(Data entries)
========================================
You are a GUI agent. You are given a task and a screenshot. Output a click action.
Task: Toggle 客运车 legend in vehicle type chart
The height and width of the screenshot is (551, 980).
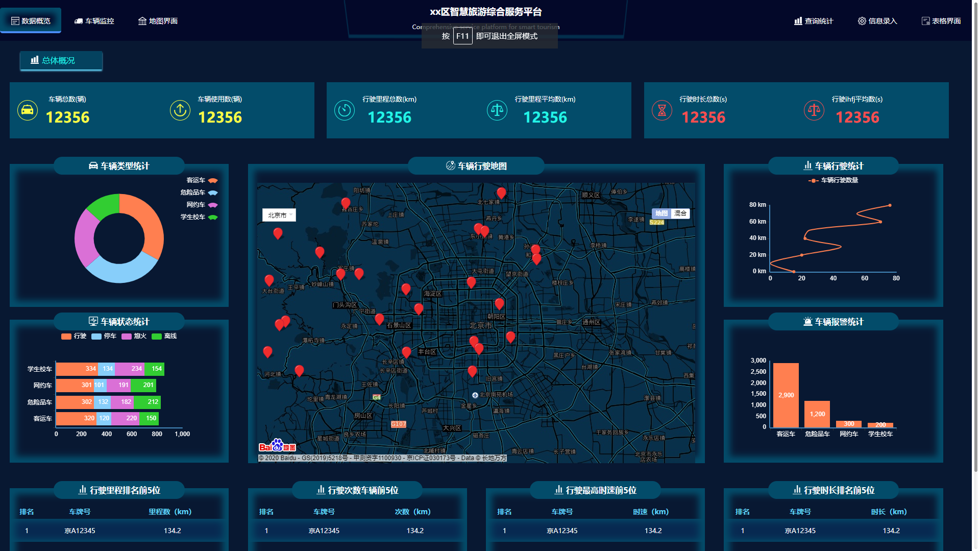click(202, 180)
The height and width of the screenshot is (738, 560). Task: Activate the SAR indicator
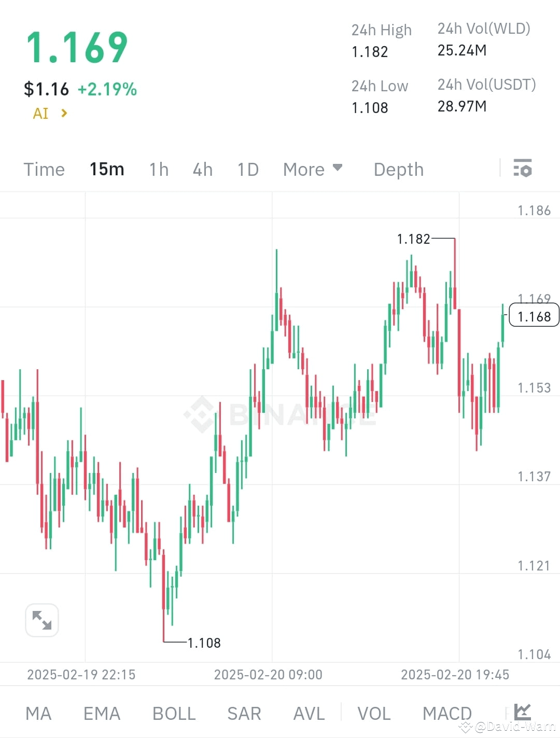coord(244,713)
========================================
Apart from the pictures, which are to be omitted, every record must be transcribed exactly.

**Solution to this task**
You are a GUI agent. You are given a task and a screenshot. Output a click action.
Task: Toggle 客运车 legend in vehicle type chart
The height and width of the screenshot is (551, 980).
click(202, 180)
The height and width of the screenshot is (738, 560). Task: Activate the SAR indicator
coord(244,713)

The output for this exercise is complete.